En vísperas de la celebración del primer aniversario de New B., encuentro que mi fe en la nueva doctrina se encuentra muy fortalecida, pero debo admitir que los mecanismos de pensamiento aún no se han automatizado, y por tanto a veces me encuentro pensando negativamente. Ese es un "a veces" tirando a "bastante frecuentemente" en estos días.
¿Qué pasa? Me cuesta sostener mi egocentrismo. Y no puedo evitar atribuir esa tendencia a Twitter, la música Pop, las películas de Disney y, especialmente, a Cris Morena y su fanfarria. Por alguna razón, en algún momento en la década de los '90 a los grandes educadores (la tele y la música) se les ocurrió empezar a decir que cada persona es especial y única. Y eso suena genial. Simplemente fantástico. Claramente este tipo de moraleja parecía una enseñanza excelente en ese momento: servía para levantar los ánimos y para tapar algún que otro agujero en la trama de alguna historia - ni hablar de hacer que alguna película o serie con valores socialmente reprochables se volviera diversión para toda la familia.
Ellos iban al secundario. SECUNDARIO.
Se preguntarán qué hay de malo con un poco más de liberalidad/progresividad social. "Nada", diría yo - si de verdad me lo preguntaran, pero no me lo preguntaron así que no lo digo.
La cuestión se pone densa cuando tenemos una generación de jóvenes que se creyó el mensaje de "sos una estrella" y le sumamos una medida bastante generosa [SIC Redonditas] de redes sociales basadas en el culto a uno mismo. El resultado es una generación repleta de egocéntricos.
¿Y qué pasa con los egocéntricos? New B. sostiene que centrar tu vida en vos mismo no solamente es natural sino que es deseable, porque no debes nada de vos a nadie más que a vos. Como no hay manera de que salgas de tus sentidos o de tu consciencia e ingreses a la de otra persona (que yo sepa), asumir que el mundo existe porque vos estás, y existe para vos, si bien se nos hace desagradable al resto de los seres racionales - porque pensamos igual - para vos, lector, es una idea bastante copada, ¿o no?
Pero justamente esto implica que al ser egocéntrico te hacés responsable de quien sos, de tus éxitos y fracasos, de tus decisiones. Podemos hablar de casos fortuitos y fuerzas mayores, pero ser egocéntrico necesariamente implica que vos atribuyas todo lo que te sucede a vos mismo. Por algo sos la fuerza central del universo.

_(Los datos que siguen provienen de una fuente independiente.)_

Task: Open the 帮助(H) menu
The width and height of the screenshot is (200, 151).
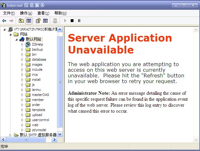Action: 60,13
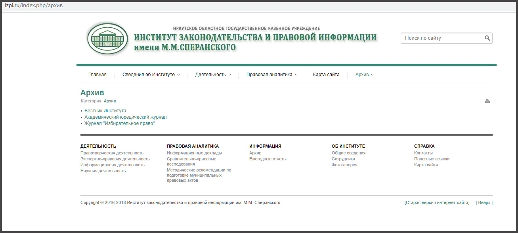
Task: Click the institute building logo
Action: [x=107, y=39]
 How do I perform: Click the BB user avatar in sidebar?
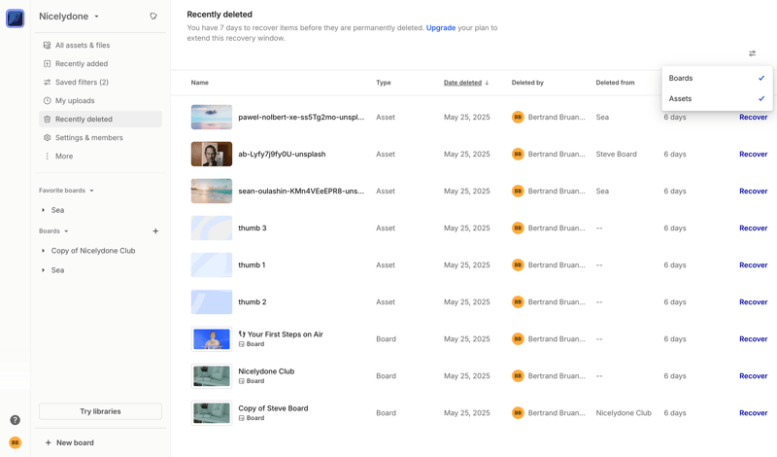(15, 442)
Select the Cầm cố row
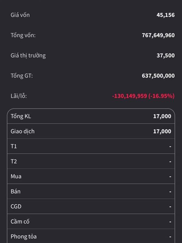182x243 pixels. 91,221
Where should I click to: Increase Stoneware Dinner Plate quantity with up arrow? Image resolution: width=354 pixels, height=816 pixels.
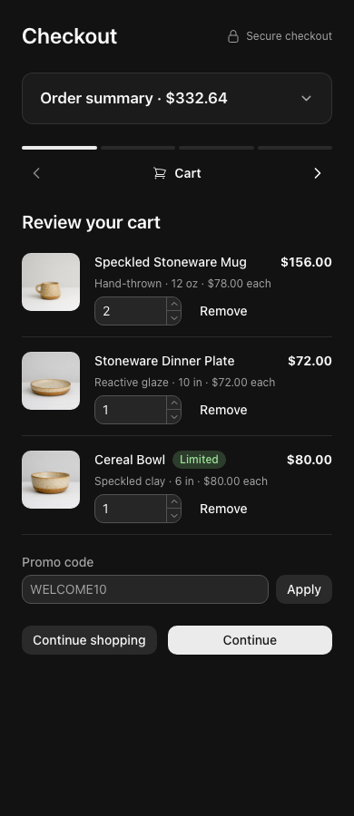click(173, 403)

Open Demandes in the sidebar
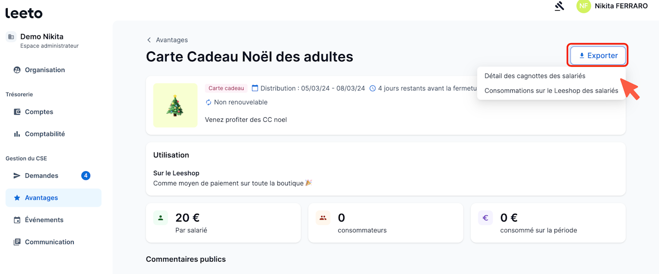[41, 175]
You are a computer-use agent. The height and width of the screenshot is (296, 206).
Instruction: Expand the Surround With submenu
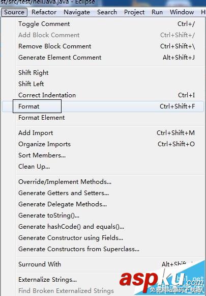pyautogui.click(x=103, y=264)
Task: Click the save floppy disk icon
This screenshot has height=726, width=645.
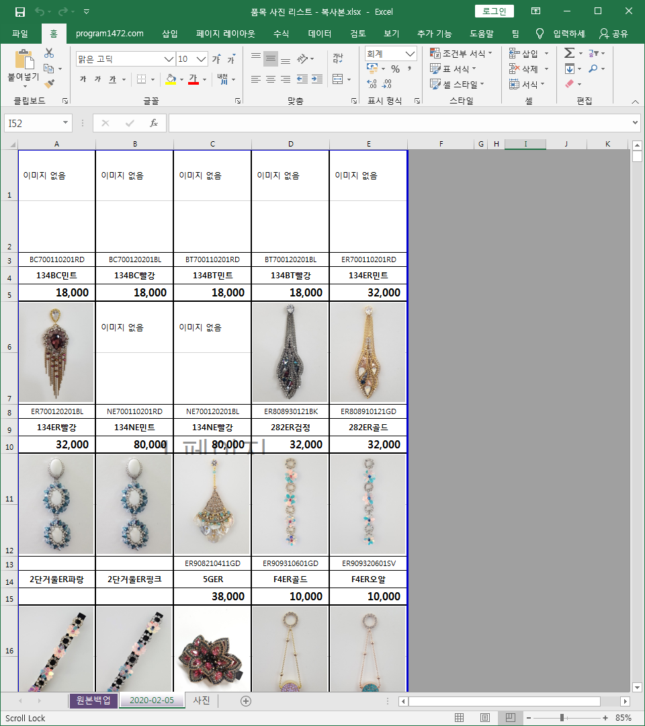Action: (x=20, y=11)
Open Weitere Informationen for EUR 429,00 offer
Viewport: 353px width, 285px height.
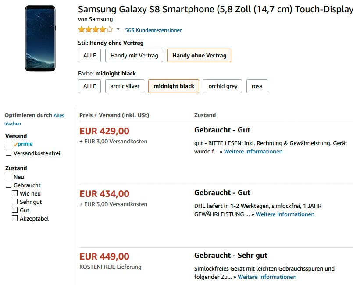tap(253, 152)
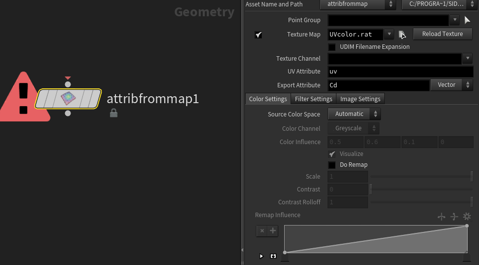Switch to the Filter Settings tab
Viewport: 479px width, 265px height.
pos(313,99)

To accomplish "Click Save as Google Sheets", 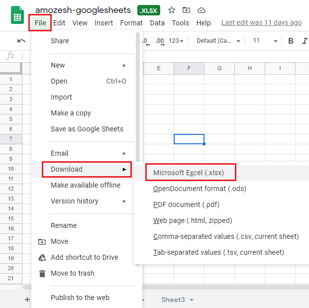I will point(87,129).
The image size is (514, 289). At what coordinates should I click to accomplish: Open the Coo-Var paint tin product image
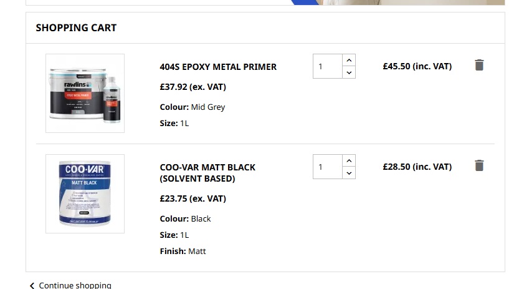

No obstante, las nuevas generaciones de egocéntricos reclaman para sí sus "éxitos" mientras se esfuerzan por atribuir a otras personas sus fracasos. Y ahí cagaron los padres. Es la que les toca. Mi más sentido pésame.
Esto convierte a los egocéntricos en héroes o mártires. Todos únicos. Y claro, nunca nadie sabe nada sobre ellos, porque son tan especiales que las observaciones generales sobre el comportamiento humano NUNCA los abarcan. Misterio.
Si lo piensan mucho mucho, en realidad son situaciones parecidas.
Entonces, como son tan incomprensibles, se lanzan a todo espacio que les de la oportunidad para mostrarse y contar todo sobre sus vidas tan especiales. Y uno que vaga por esos espacios encuentra solamente gente que comenta sobre sí misma, sobre qué se le ocurrió hacer o pensar. Y a veces es genial, no lo niego. Pero otras veces es irritante. Más si necesitás defender tu egocentrismo activamente.
El amor propio, según New B., es el pilar fundamental para luego abrirte a una vida entera de cosas buenas. Tengo fé en que todas estas personas tan especiales eventualmente van a encontrar a una persona o una actividad o algo que les interese más que sí mismos y van a aprender lo que es escuchar, observar, sentir. Eso, o van a llegar a la pubertad. Lo que suceda primero.